(Stored items from a collection)
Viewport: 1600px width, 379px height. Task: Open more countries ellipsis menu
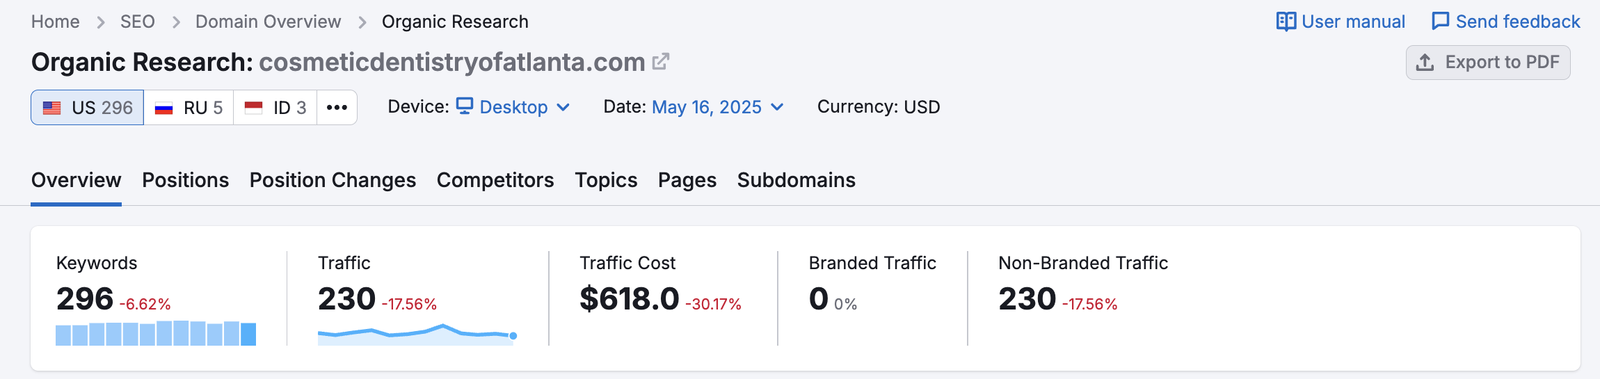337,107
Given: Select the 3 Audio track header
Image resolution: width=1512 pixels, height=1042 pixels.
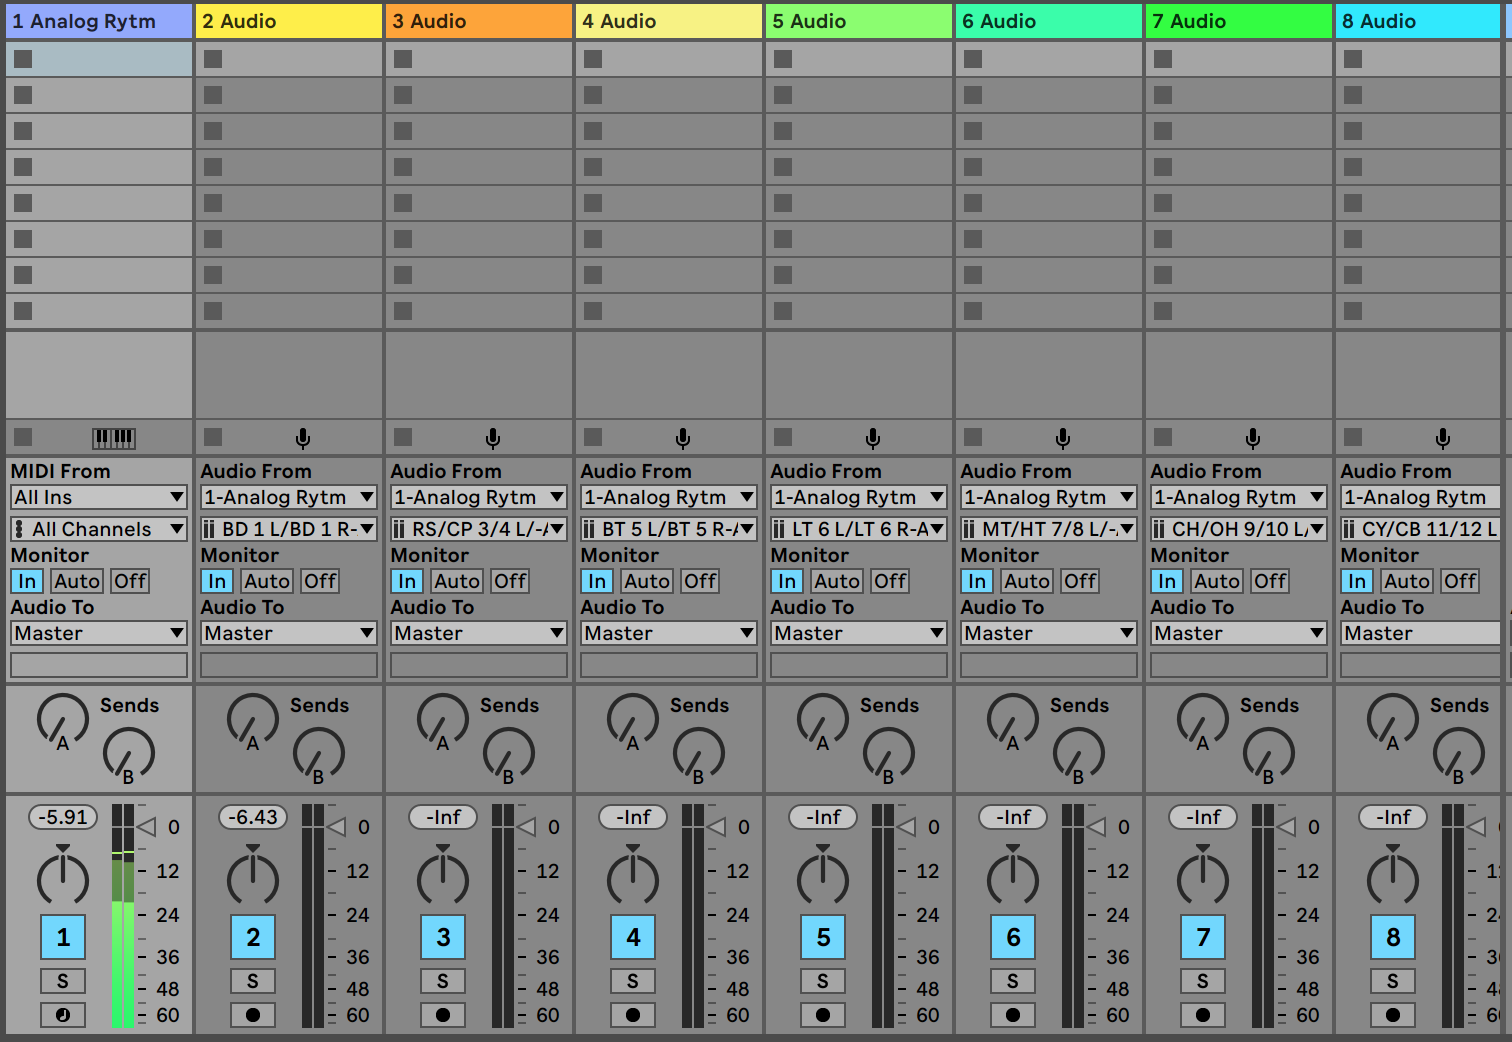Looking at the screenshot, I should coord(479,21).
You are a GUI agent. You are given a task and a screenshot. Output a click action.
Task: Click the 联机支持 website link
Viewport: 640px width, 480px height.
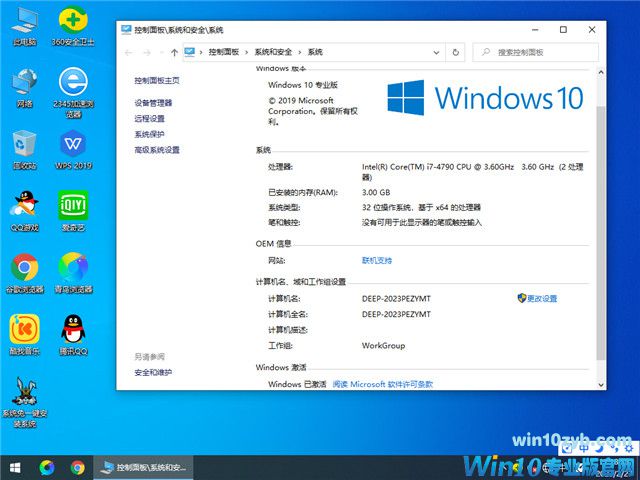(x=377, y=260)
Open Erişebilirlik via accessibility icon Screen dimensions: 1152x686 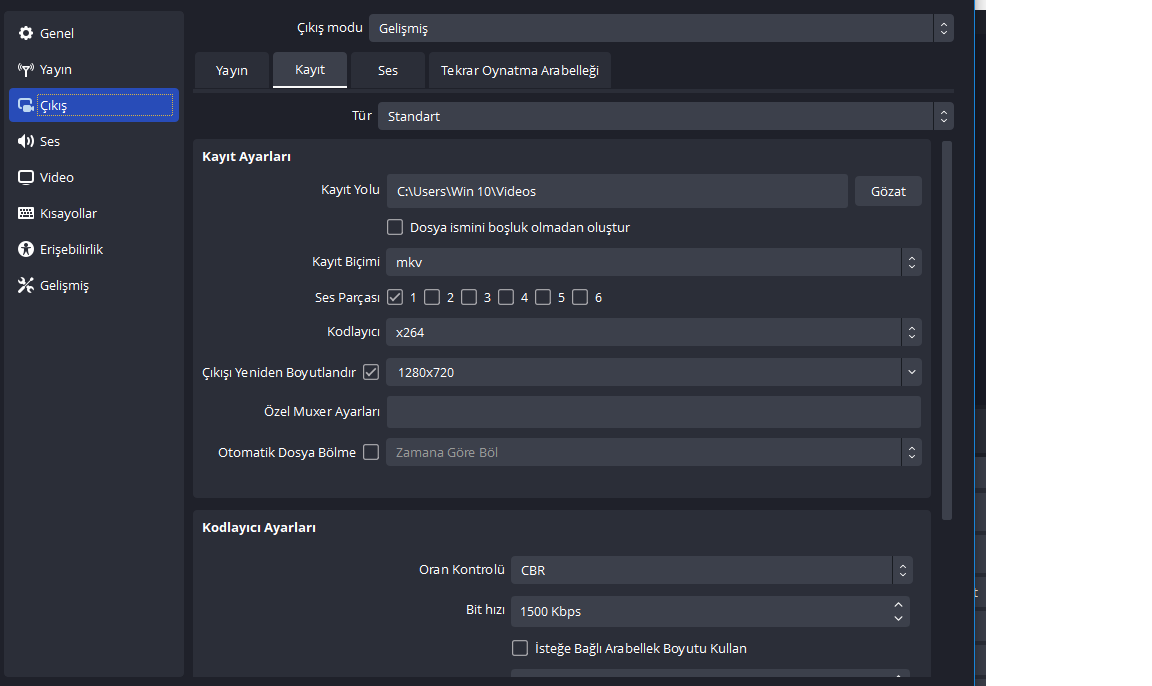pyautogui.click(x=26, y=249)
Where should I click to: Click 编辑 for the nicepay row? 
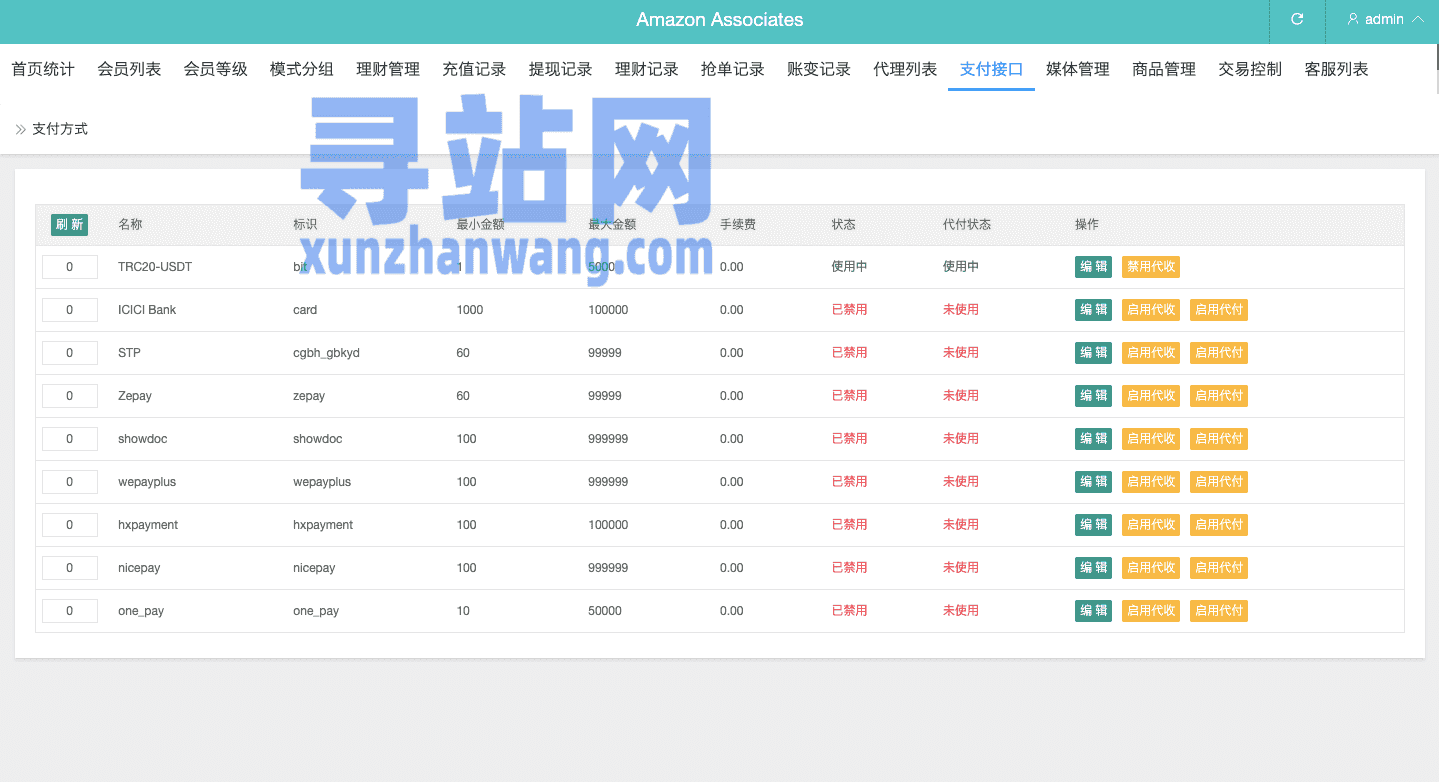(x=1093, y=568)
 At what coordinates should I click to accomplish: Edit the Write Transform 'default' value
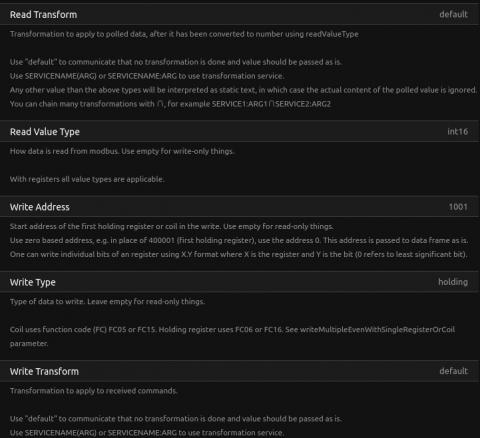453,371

_ASSIGNMENT_.
Keep the pictures out of your answer, which should be the lines from the one with "At what coordinates" through the final line of the data, copied exactly.

_OUTPUT OF THE EXERCISE_.
 At what coordinates should I click to accomplish: Edit the Write Transform 'default' value
453,371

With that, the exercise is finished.